The American Society of Mechanical Engineers Selects Maurizio Porfiri as Outstanding Young Investigator
NYU-Poly Professor Cited for Contributions to Collective Dynamics, Biomimetic Robot Fish
Brooklyn, New York—Maurizio Porfiri, an associate professor of mechanical and aerospace engineering at the Polytechnic Institute of New York University (NYU-Poly), has been named the ASME Dynamic Systems and Controls Division 2013 Outstanding Young Investigator Award for his contributions to biomimetic underwater robotics and collective dynamics of networked dynamical systems.
Porfiri’s most widely known research centers on biomimetic robotic fish to aid the understanding of animal collective behavior and may someday result in robots that could lead live fish away from dangerous areas. Beyond his fundamental contribution to this emerging domain of ethorobotics, Porfiri has made substantial contributions to the field of network theory, dynamical systems, and multiphysics modeling of complex systems.

- [Extracted material]
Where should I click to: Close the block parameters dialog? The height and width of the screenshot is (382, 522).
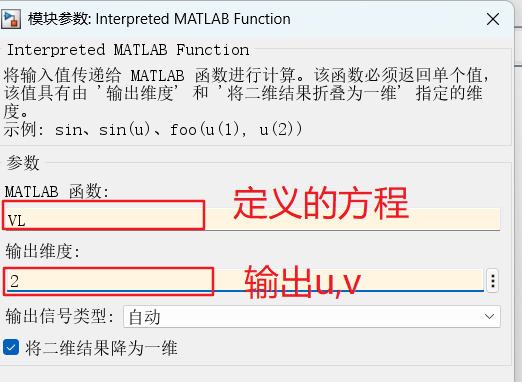coord(493,19)
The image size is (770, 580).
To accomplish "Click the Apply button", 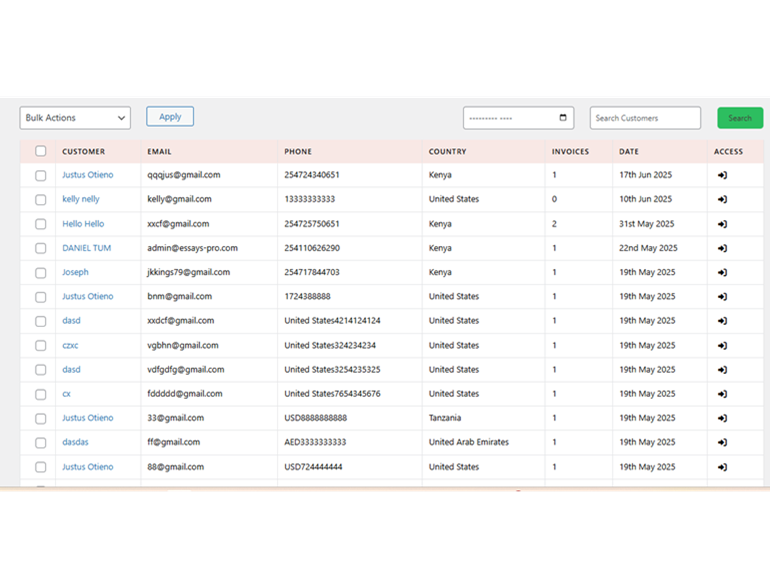I will (170, 117).
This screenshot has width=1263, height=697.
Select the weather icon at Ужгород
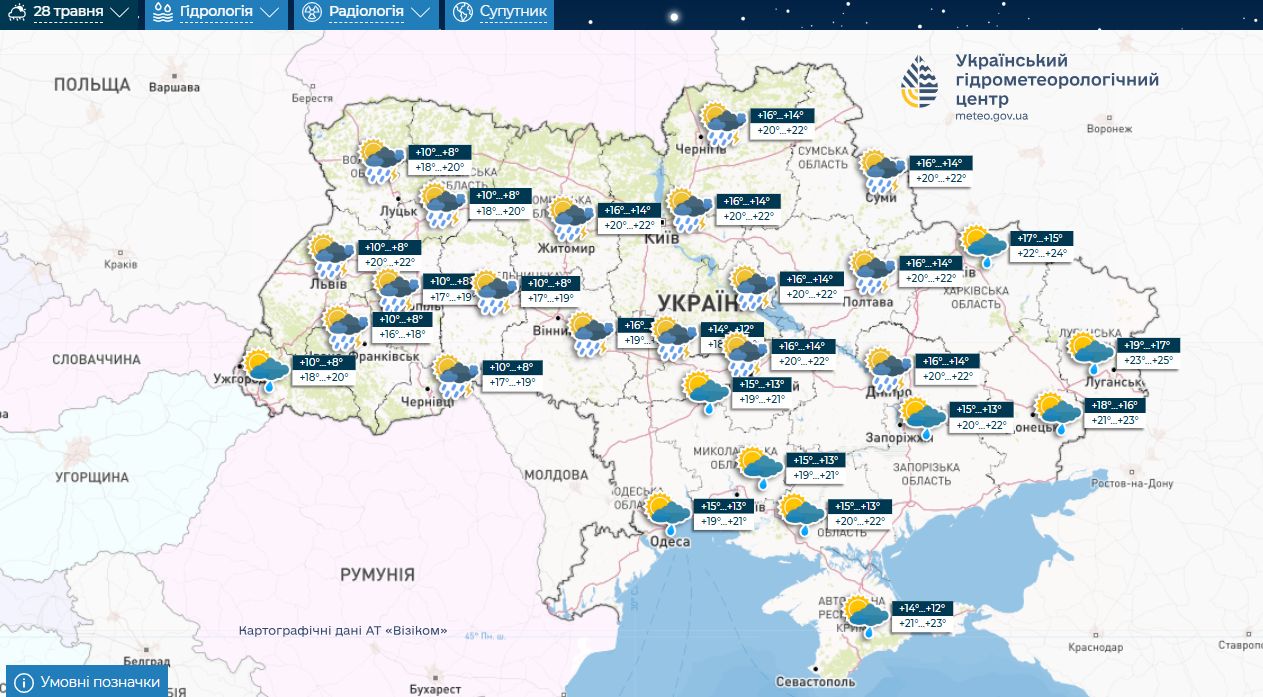click(x=267, y=372)
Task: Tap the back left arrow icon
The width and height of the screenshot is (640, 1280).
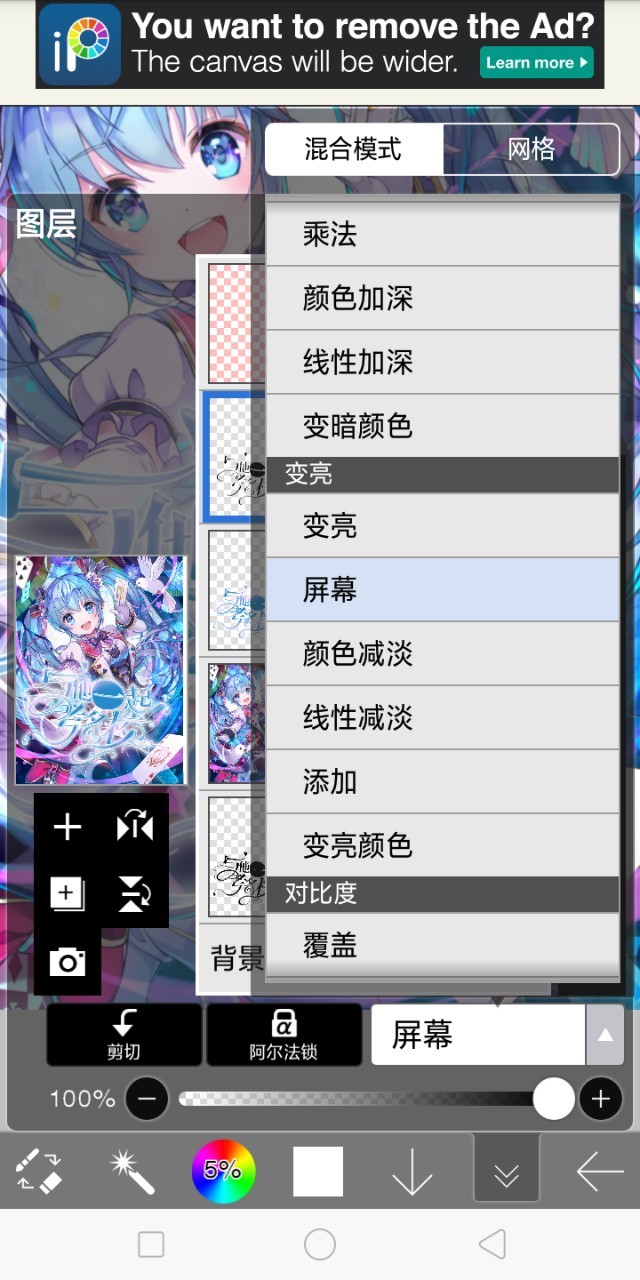Action: tap(600, 1171)
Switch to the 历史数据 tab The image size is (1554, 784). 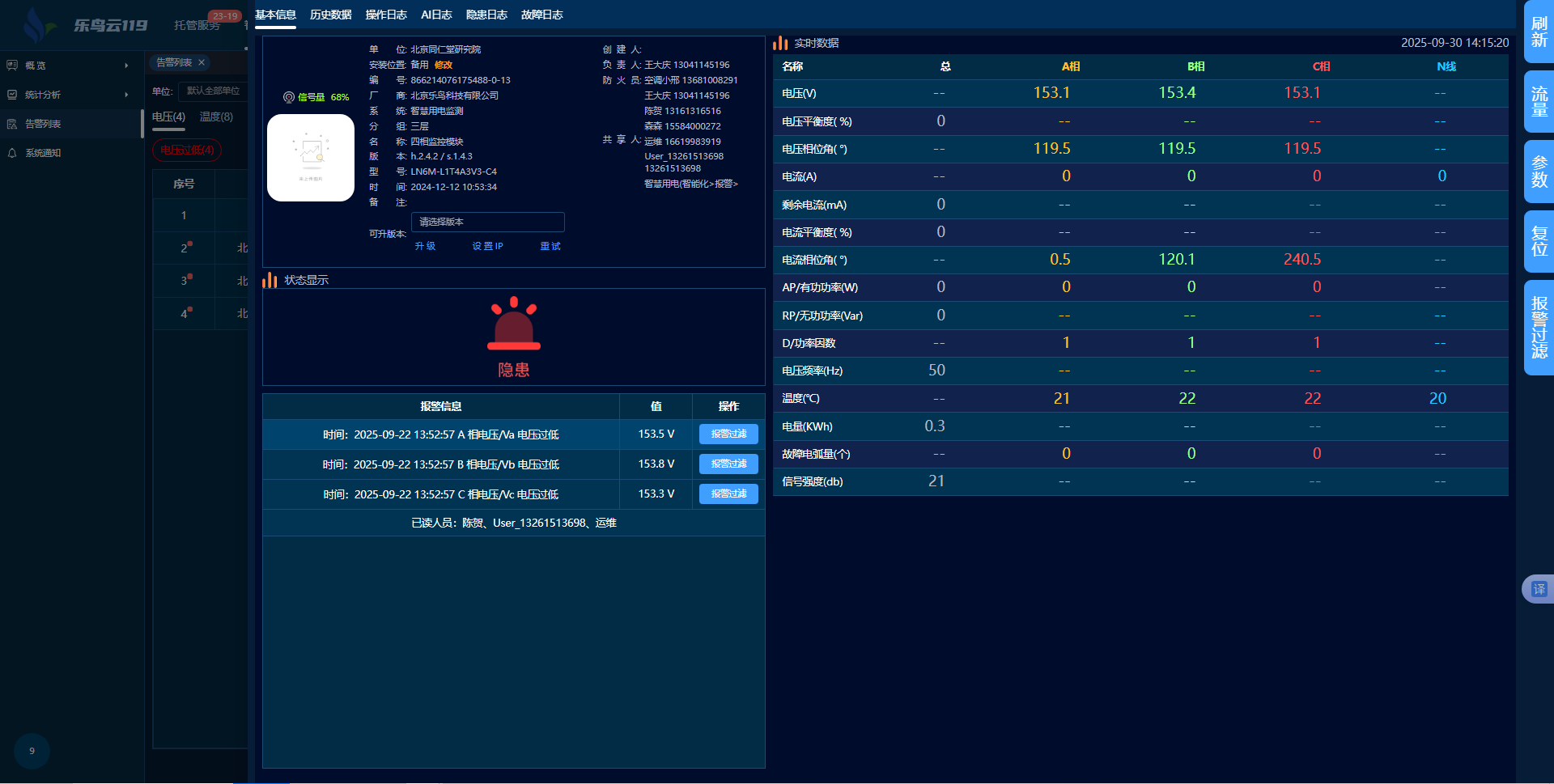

- [Tasks to perform]
**a.** Answer each question from the announcement of Porfiri's award:
(i) What position does Maurizio Porfiri hold at NYU-Poly?
(ii) Which ASME division named him its 2013 Outstanding Young Investigator?
(iii) What kind of robots might his research on robotic fish someday produce?
**b.** Rewrite part of the announcement of Porfiri's award, beginning at the words "Porfiri’s most widely" and stopping after "of complex systems.", with "dangerous areas" replaced by "polluted waters".
**c.** Continue the announcement of Porfiri's award after its last sentence.
The material has no connection to the announcement of Maurizio Porfiri's award.

- [Answer set]
**a.**
(i) He is an associate professor of mechanical and aerospace engineering.
(ii) The ASME Dynamic Systems and Controls Division named him.
(iii) It might produce robots that could lead live fish away from dangerous areas.

**b.**
Porfiri’s most widely known research centers on biomimetic robotic fish to aid the understanding of animal collective behavior and may someday result in robots that could lead live fish away from polluted waters. Beyond his fundamental contribution to this emerging domain of ethorobotics, Porfiri has made substantial contributions to the field of network theory, dynamical systems, and multiphysics modeling of complex systems.

**c.**
“We congratulate Dr. Porfiri for this recognition of his groundbreaking work on underwater robotics and his exploration of the problem using dynamical systems theory,” said NYU-Poly President Katepalli Sreenivasan. “His research, teaching, mentoring, and outreach to K-12 students have been inspiring, and it is gratifying to see his talents acknowledged externally by a respected organization like the ASME.”
Earlier this year, the ASME awarded Porfiri its Gary Anderson Early Achievement Award for his contributions to the field of smart structures and materials. In 2010, Popular Science included him in its “Brilliant 10” list—an elite group of scientists under the age of 40 whose work stands to dramatically impact their fields. The editors of the magazine named him the “Water Wizard” for his work on the biologically inspired robots that might influence animal behavior in nature.
Porfiri previously received a prestigious National Science Foundation CAREER award, in 2008. The CAREER awards advance the research of promising young scientists and engineers. He received the Young Alumnus Award from the College of Engineering of Virginia Polytechnic Institute, where he earned a doctorate in engineering mechanics. He also holds a doctorate in theoretical and applied mechanics from Sapienza University of Rome.
The Outstanding Young Investigator Award will be presented at the sixth annual Dynamic Systems and Control Conference, sponsored by the Dynamic Systems and Control Division (DSCD) of the ASME, founded as the American Society of Mechanical Engineers. The conference will take place October 21-23, 2013, at Stanford University, Palo Alto, California.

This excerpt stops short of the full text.